Information shown
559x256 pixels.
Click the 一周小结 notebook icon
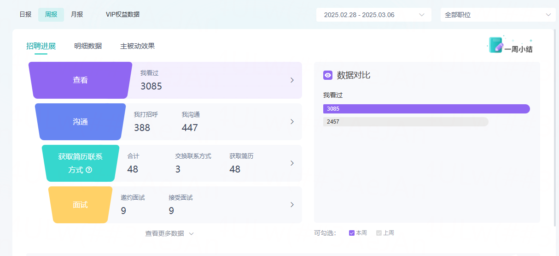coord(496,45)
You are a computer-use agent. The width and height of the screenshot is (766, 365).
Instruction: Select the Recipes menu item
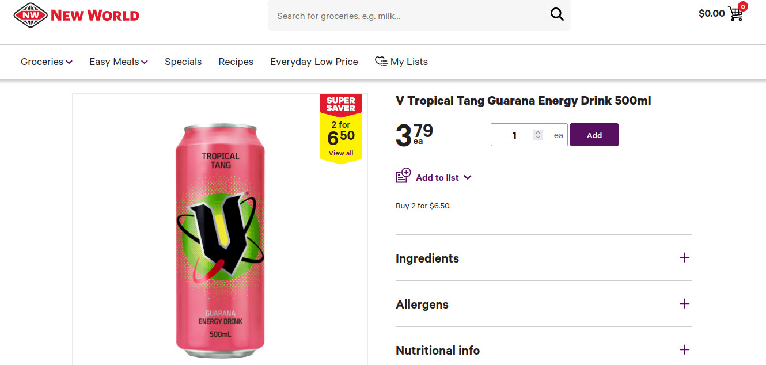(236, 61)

...

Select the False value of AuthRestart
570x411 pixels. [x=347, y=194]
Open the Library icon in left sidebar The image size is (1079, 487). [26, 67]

--

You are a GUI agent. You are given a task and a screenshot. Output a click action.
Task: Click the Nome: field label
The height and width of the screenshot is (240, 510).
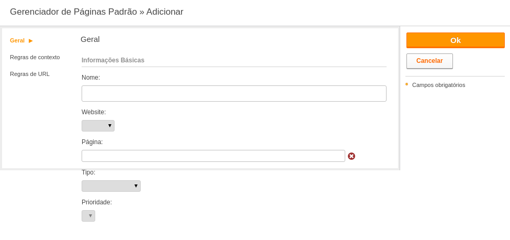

Brief
Report every line in the data above in which the word "height" appears.

Response area
You are a computer-use agent. The width and height of the screenshot is (766, 365).
The height and width of the screenshot is (240, 510).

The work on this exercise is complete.